The band — made up of Adrian Mitchell (vocals), Jed Webster (guitar, programming) and Nathan Brown (drums, programming) — are unapologetic about being young, free and in pursuit of a good time.

"A lot of people take things so seriously," says Webster. "We believe if it feels good you should do it. If it sounds good, you should play it. Do things that make you feel more alive. Anything that brings you that energy, you need to do more of that."

NEW CITY's music certainly embodies this belief.

Deftly combining soulful vocals and fist-pumping choruses with big beats, EDM drops and classic rock-worthy guitar riffs, the music NEW CITY makes is a bold, genre-bending hybrid.
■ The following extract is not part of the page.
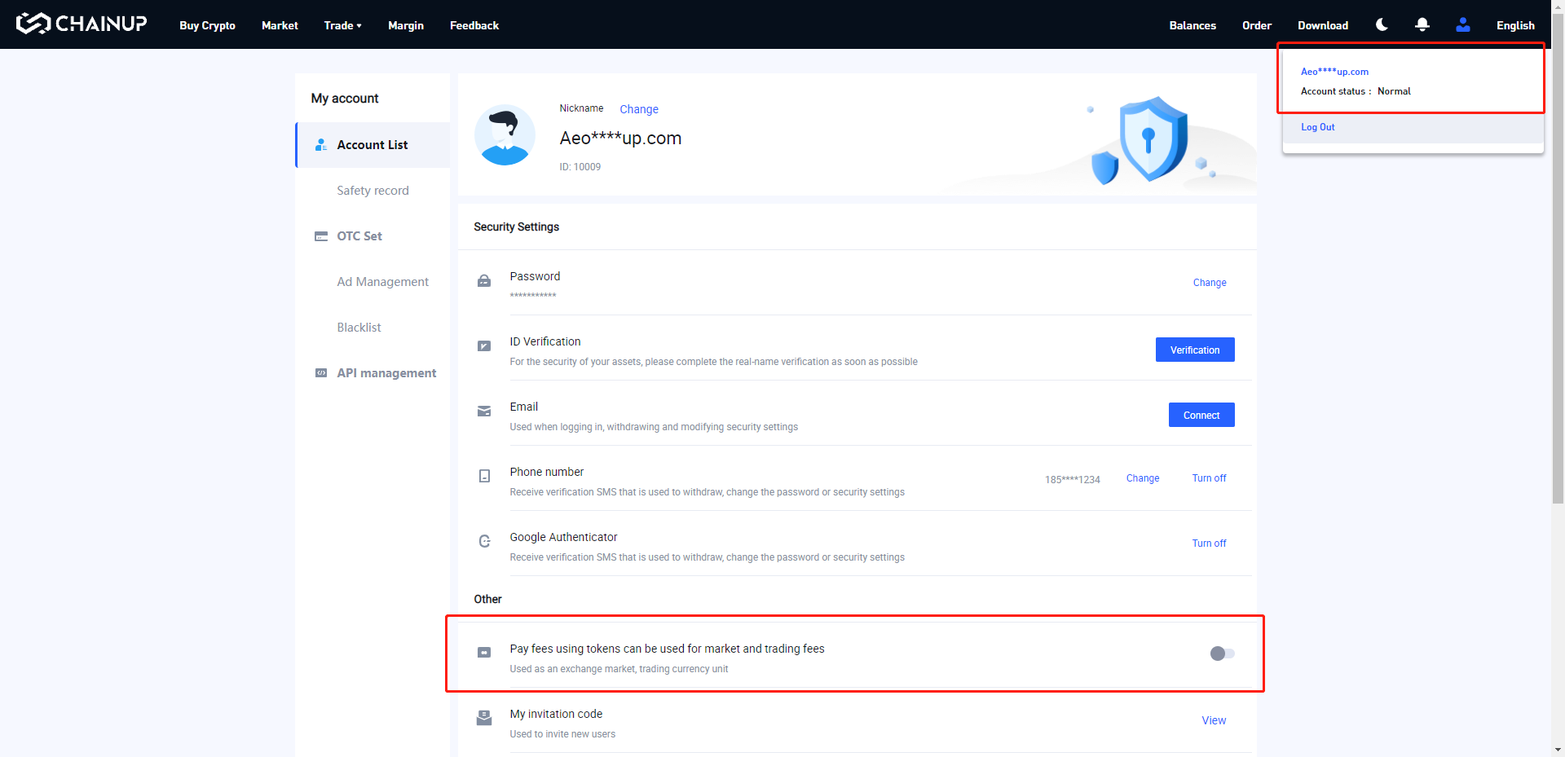Enable pay fees using tokens switch
This screenshot has height=757, width=1565.
[1222, 654]
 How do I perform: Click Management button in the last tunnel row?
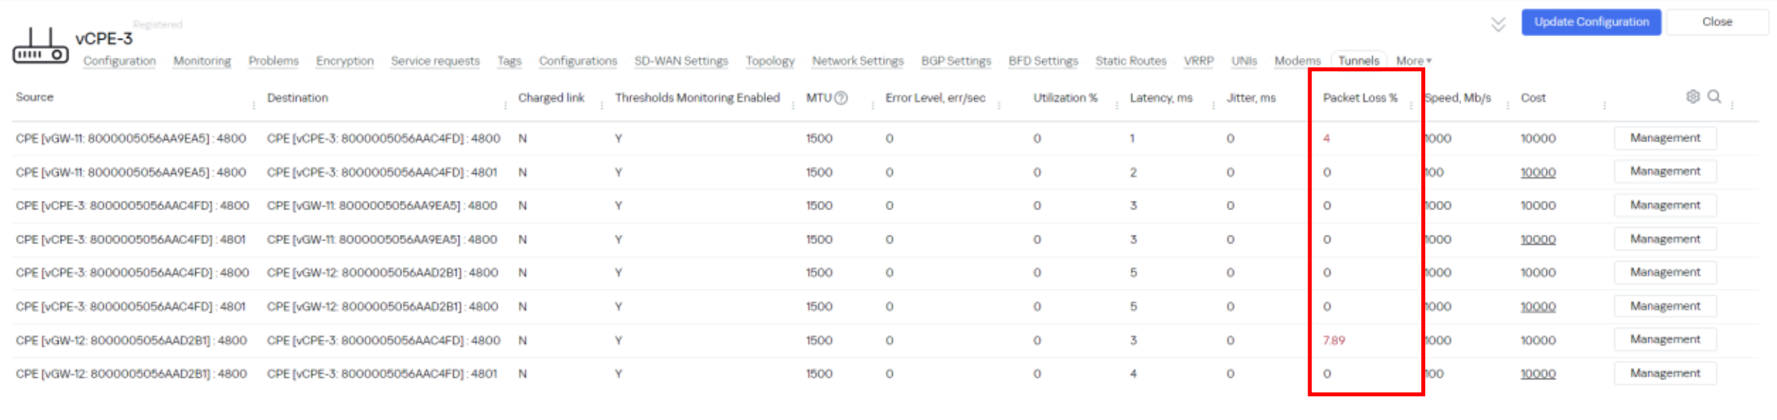coord(1665,373)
It’s youth culture-focused modern pop that could fit on a playlist with Maroon 5, Disclosure, Calvin Harris, The Chainsmokers and The Weeknd.
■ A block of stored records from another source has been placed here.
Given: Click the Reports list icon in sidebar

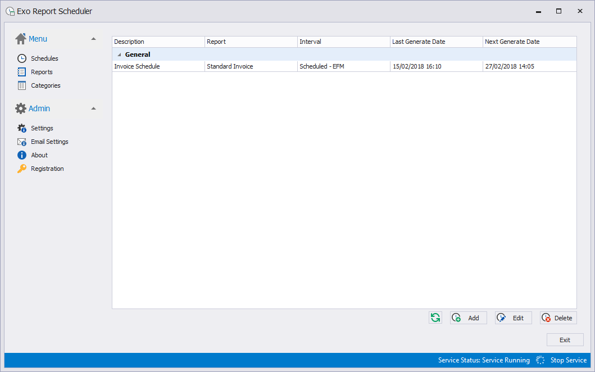Looking at the screenshot, I should (x=22, y=72).
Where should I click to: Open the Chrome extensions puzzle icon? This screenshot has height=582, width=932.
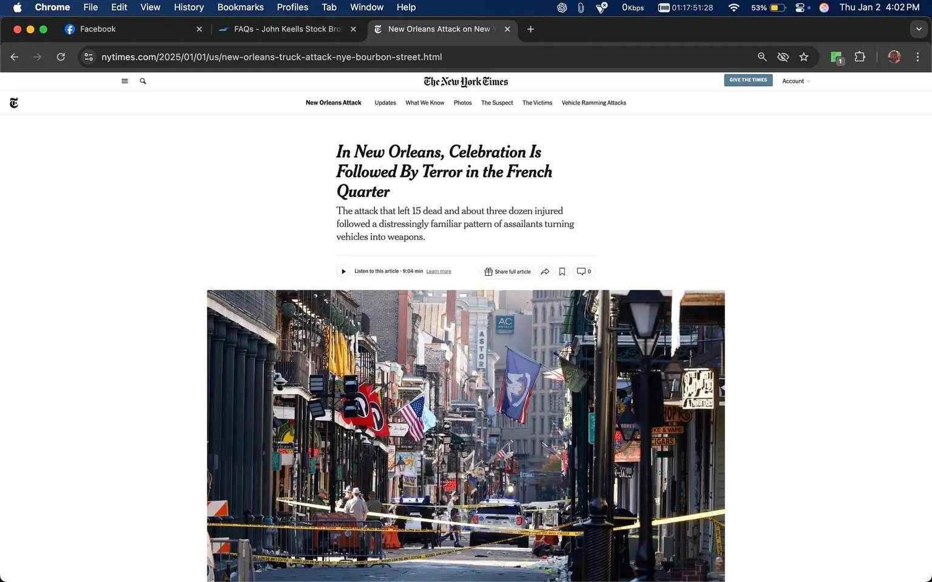(x=860, y=56)
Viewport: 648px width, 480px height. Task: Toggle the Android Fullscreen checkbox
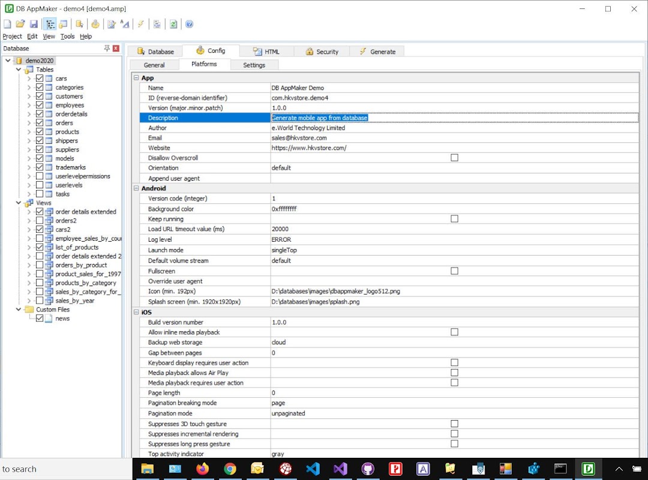(x=454, y=271)
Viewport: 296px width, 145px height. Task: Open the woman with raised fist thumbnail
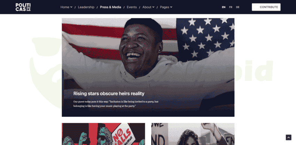click(x=193, y=134)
Or it could soundtrack a spring break foam party.

"It's mixing modern day electronic music into a band," says Brown. "That's not really being done right now, which is pretty cool. It's electronic with trap, with pop. It's just a big fucking melting pot."

The band are decidedly pro-pot and that feel-good vibe inhabits their music. For Mitchell, NEW CITY's frontman, it's also unabashedly "young and sexy."

Summertime anthem-in-waiting "Coachella" is a perfect example. When they created the song the band imagine what it would be like going hard with your best friends in sunny California. That they were, according to Mitchell, "sitting in a basement, broke, and it was snowing outside," when they wrote it, just makes the song more perfectly aspirational.

"Everything in that song is basically about what we thought Coachella would be like if we went and everything that would happen," says Mitchell of the song's VIP lounges, daring hookups and its reflective aftermath.

The song "Dirty Secrets," meanwhile, could match Mr. Tesfaye for club banger naughtiness.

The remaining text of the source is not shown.